While he may still be seeing the same wave of daily customers, their priorities have changed.

“The same customers are still buying products because we can’t go without food obviously, but sales have gone down,” he said. “I feel a strong depression in sales because people are now only buying their very basic needs like milk, butter, or rice.”

Mirette Heozzi, senior analyst at CI Capital, said that sugar prices have increased to LE 4,400 per ton due to a recent strike by farmers as well as an increase in global prices.

“Farmers refused to supply local producers with the crop until they officially increased the end-product of sugar from LE 280 to LE 350,” Heozzi said. “Right now, there is a deficit of sugar … in the Egyptian market and international prices are also very high.”

According to the Central Agency for Public Mobilization and Statistics (CAPMAS), Egypt’s annual inflation fell from 12.1 percent in April to 11.87 percent in May.

However, the overall increase in prices from April 2011 to May 2011 was .2 percent, while the annual increase from April 2010 to May 2011 for food and beverages was 18.9 percent.

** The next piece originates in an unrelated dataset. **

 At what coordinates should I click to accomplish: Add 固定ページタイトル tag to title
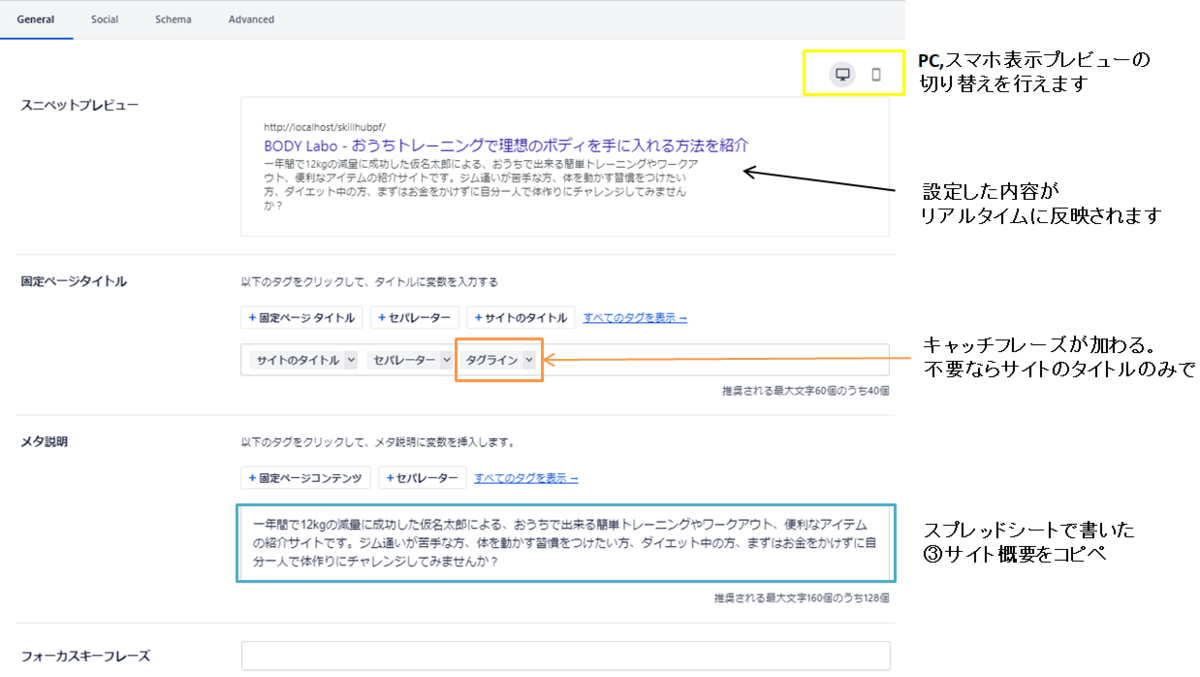tap(302, 318)
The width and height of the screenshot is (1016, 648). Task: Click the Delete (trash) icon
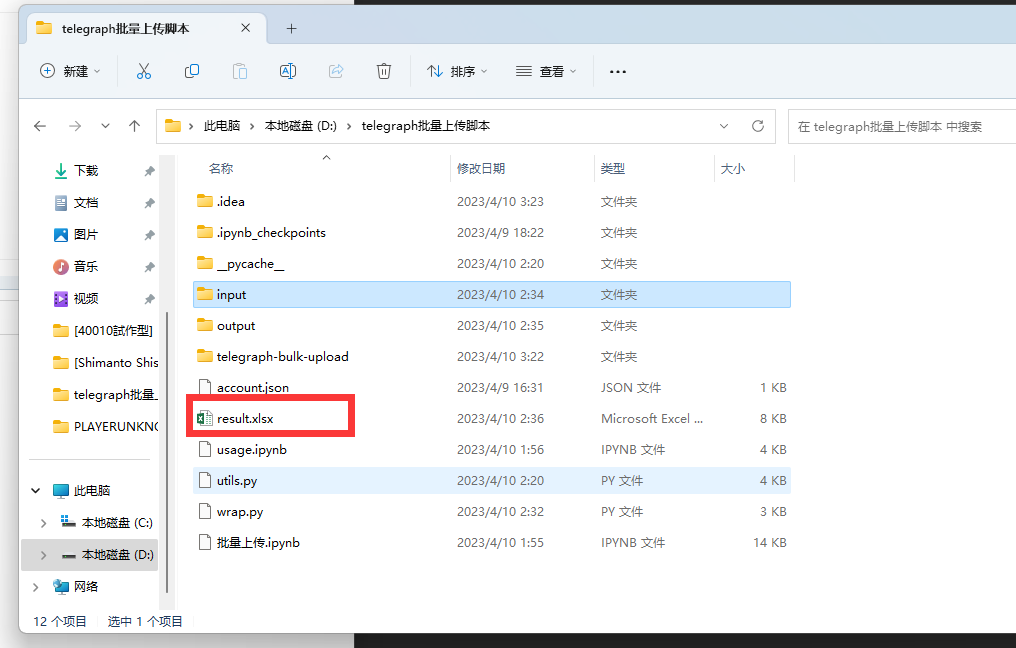pyautogui.click(x=383, y=71)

Meat and poultry products saw a 12.5 percent since May 2010, fish and seafood rose 5.2 percent, bread and grain products increased by 32.8 percent, and fruits increased by 19.9 percent.

In just one month, from April to May 2011, meat and poultry products increased by .4 percent, seafood increased by .8 percent, and oil and fat products saw a rise by 1.3 percent.

Many distributors attributed the surge to the global rise in the cost of raw materials.

“The price of rice increased from LE 4,000, to LE 4400 per ton, bringing the price per kilo from LE 4.5 to 5 of bulk rice and from LE 5 to 6 of filled,” Ahmed Yahya, head of the food sector at the Chamber of Commerce, was quoted in Al-Masry Al-Youm as saying.

The report said that the Alexandria Company for Consumer Complexes increased the prices for goods such as poultry, meat, vegetable oil, pasta, and cheese between 10 and 15 percent.

Yahya added that meat products like burger or luncheon increased from LE 42 per kilo to LE 45, while the price of tuna went from LE 5.5 to LE 6.

He also said that the market is still in a “state of recession,” explaining that people have limited their purchases to necessary items.